Given a sequence of n numbers a1, a2, ..., an and a number of d-queries. A d-query is a pair (i, j) (1 ≤ i ≤ j ≤ n). For each d-query (i, j), you have to return the number of distinct elements in the subsequence ai, ai+1, ..., aj.
Input
- Line 1: n (1 ≤ n ≤ 30000).
- Line 2: n numbers a1, a2, ..., an (1 ≤ ai ≤ 106).
- Line 3: q (1 ≤ q ≤ 200000), the number of d-queries.

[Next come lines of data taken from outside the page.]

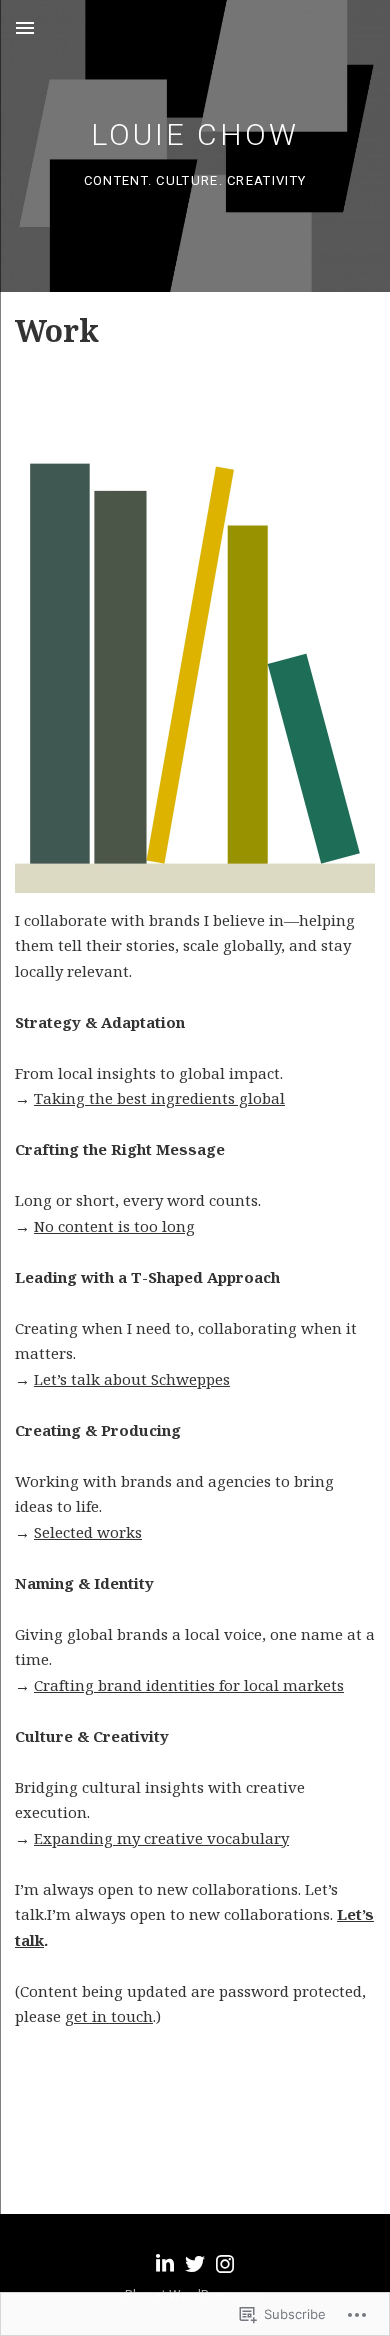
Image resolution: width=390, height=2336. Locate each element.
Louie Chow (195, 134)
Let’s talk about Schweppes (132, 1379)
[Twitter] (195, 2264)
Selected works (88, 1532)
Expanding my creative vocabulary (161, 1838)
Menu (25, 28)
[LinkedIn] (165, 2264)
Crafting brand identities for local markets (189, 1685)
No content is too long (114, 1226)
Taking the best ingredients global (159, 1098)
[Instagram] (225, 2264)
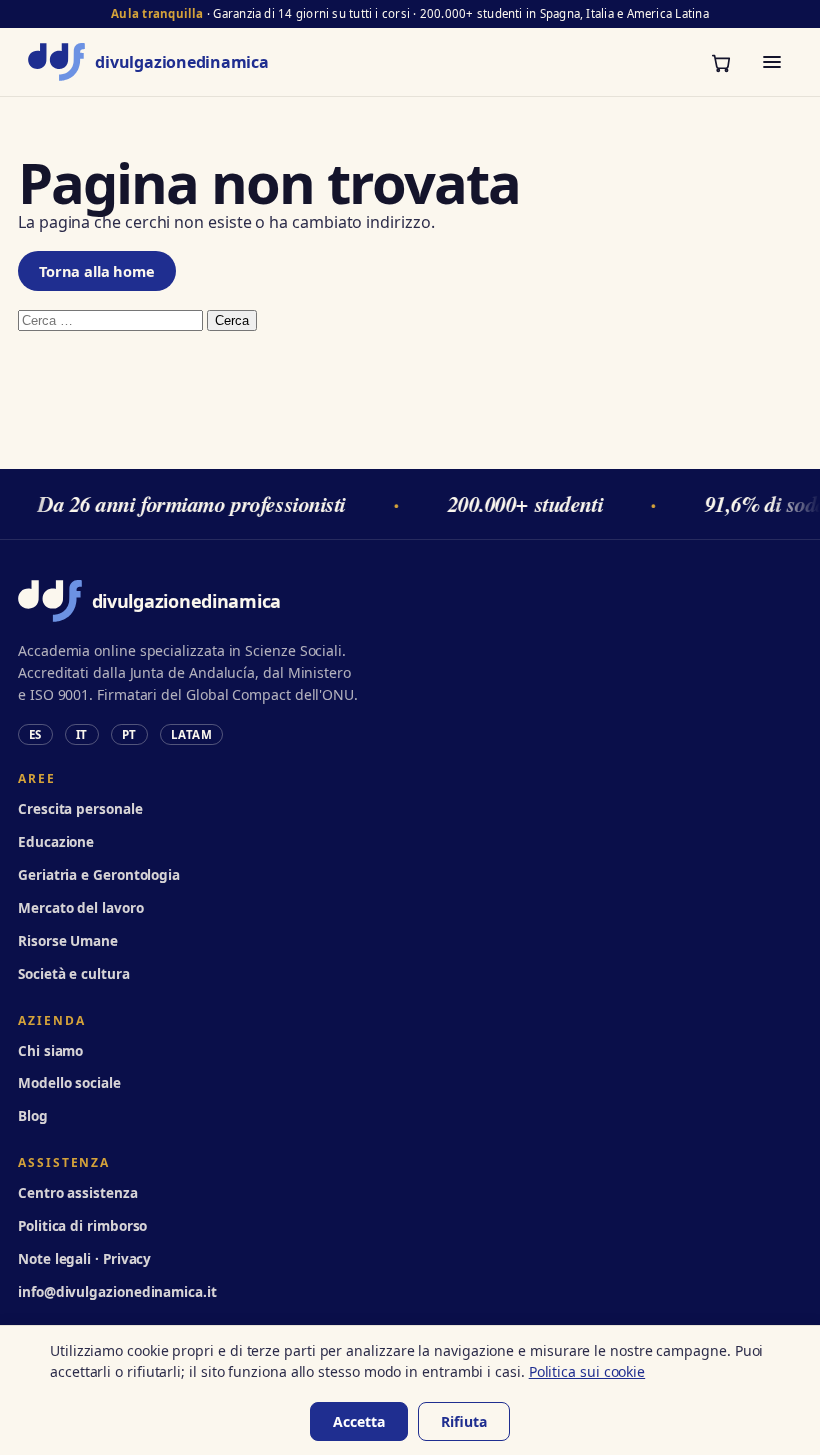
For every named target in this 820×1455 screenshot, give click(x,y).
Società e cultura (74, 974)
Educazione (56, 842)
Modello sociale (69, 1083)
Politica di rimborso (82, 1226)
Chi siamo (50, 1051)
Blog (33, 1116)
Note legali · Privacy (84, 1259)
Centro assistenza (78, 1193)
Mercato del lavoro (81, 908)
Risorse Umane (68, 941)
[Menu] (772, 62)
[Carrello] (721, 62)
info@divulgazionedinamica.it (117, 1292)
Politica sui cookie (587, 1371)
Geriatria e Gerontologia (99, 875)
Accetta (359, 1421)
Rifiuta (464, 1421)
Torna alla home (97, 271)
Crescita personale (80, 809)
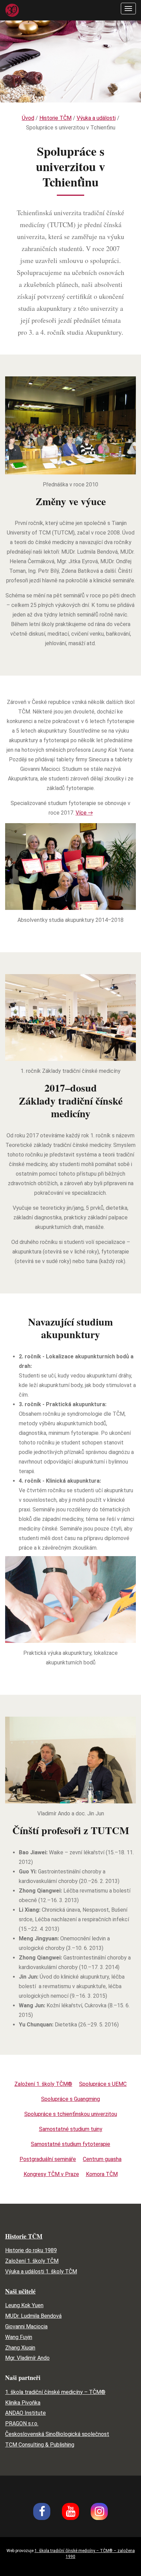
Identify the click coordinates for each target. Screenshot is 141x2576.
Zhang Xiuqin (20, 2347)
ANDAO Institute (25, 2413)
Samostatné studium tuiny (70, 2129)
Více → (84, 812)
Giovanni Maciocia (26, 2326)
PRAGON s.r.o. (21, 2423)
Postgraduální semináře (48, 2159)
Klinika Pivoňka (22, 2402)
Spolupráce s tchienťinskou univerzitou (70, 2114)
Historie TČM (55, 118)
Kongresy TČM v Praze (51, 2174)
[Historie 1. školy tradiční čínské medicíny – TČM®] (12, 9)
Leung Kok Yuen (24, 2305)
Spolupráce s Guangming (70, 2099)
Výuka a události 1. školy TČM (41, 2271)
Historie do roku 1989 (31, 2250)
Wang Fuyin (18, 2337)
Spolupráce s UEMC (103, 2084)
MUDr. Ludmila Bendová (33, 2316)
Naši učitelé (20, 2291)
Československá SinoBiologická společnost (57, 2434)
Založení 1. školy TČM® (43, 2084)
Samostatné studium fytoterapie (70, 2144)
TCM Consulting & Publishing (39, 2444)
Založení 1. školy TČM (32, 2261)
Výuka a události (96, 118)
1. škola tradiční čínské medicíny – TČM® (55, 2392)
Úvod (28, 118)
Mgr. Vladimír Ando (27, 2358)
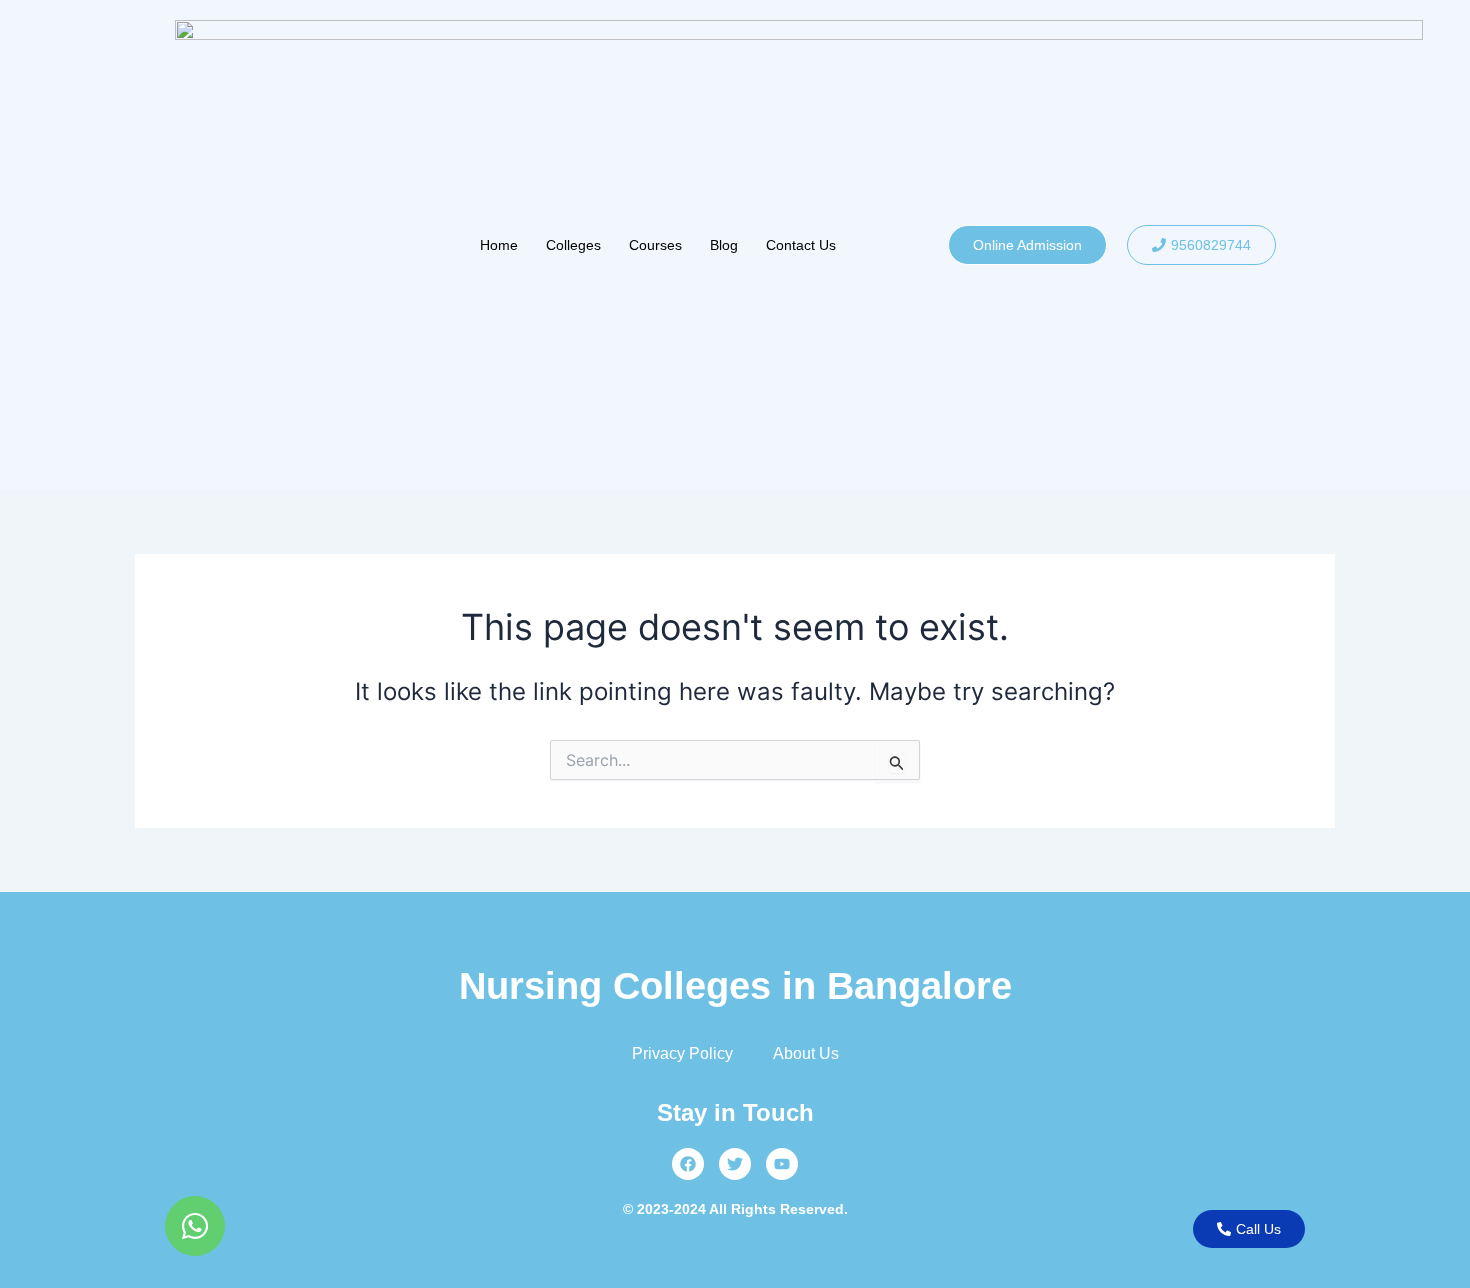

- In the next q lines, each line contains 2 numbers i, j representing a d-query (1 ≤ i ≤ j ≤ n).
Output
- For each d-query (i, j), print the number of distinct elements in the subsequence ai, ai+1, ..., aj in a single line.
Example
Input 5 1 1 2 1 3 3 1 5 2 4 3 5 Output 3 2 3
#include<bits/stdc++.h>
using namespace std;
const int MAX = 2e6 + 7;
int n, sz;
struct node{
int l, r, id;
bool operator < (const node &a) const{
if(l / sz == a.l / sz)
return r < a.r;
return l / sz < a.l / sz;
}
} mo[MAX];
int ans = 0;
int res[MAX];
int cnt[MAX];
int a[MAX];
void add(int pos){
cnt[a[pos]]++;
if(cnt[a[pos]] == 1)
ans++;
}
void del(int pos){
cnt[a[pos]]--;
if(cnt[a[pos]] == 0)
ans--;
}
int main(){
int m;
scanf("%d", &n);
sz = sqrt(n);
for(int i = 0; i < n; i++)
scanf("%d", &a[i]);
scanf("%d", &m);
for(int i = 0; i < m; i++){
scanf("%d%d", &mo[i].l, &mo[i].r);
mo[i].l--;
mo[i].r--;
mo[i].id = i;
}
sort(mo, mo + m);
int p = 0, q = 0;
for(int i = 0; i < m; i++){
int L = mo[i].l;
int R = mo[i].r;
while(p < L){
del(p);
p++;
}
while(p > L){
add(p - 1);
p--;
}
while(q <= R){
add(q);
q++;
}
while(q > R + 1){
del(q - 1);
q--;
}
res[mo[i].id] = ans;
}
for(int i = 0; i < m; i++)
printf("%d\n", res[i]);
return 0;
}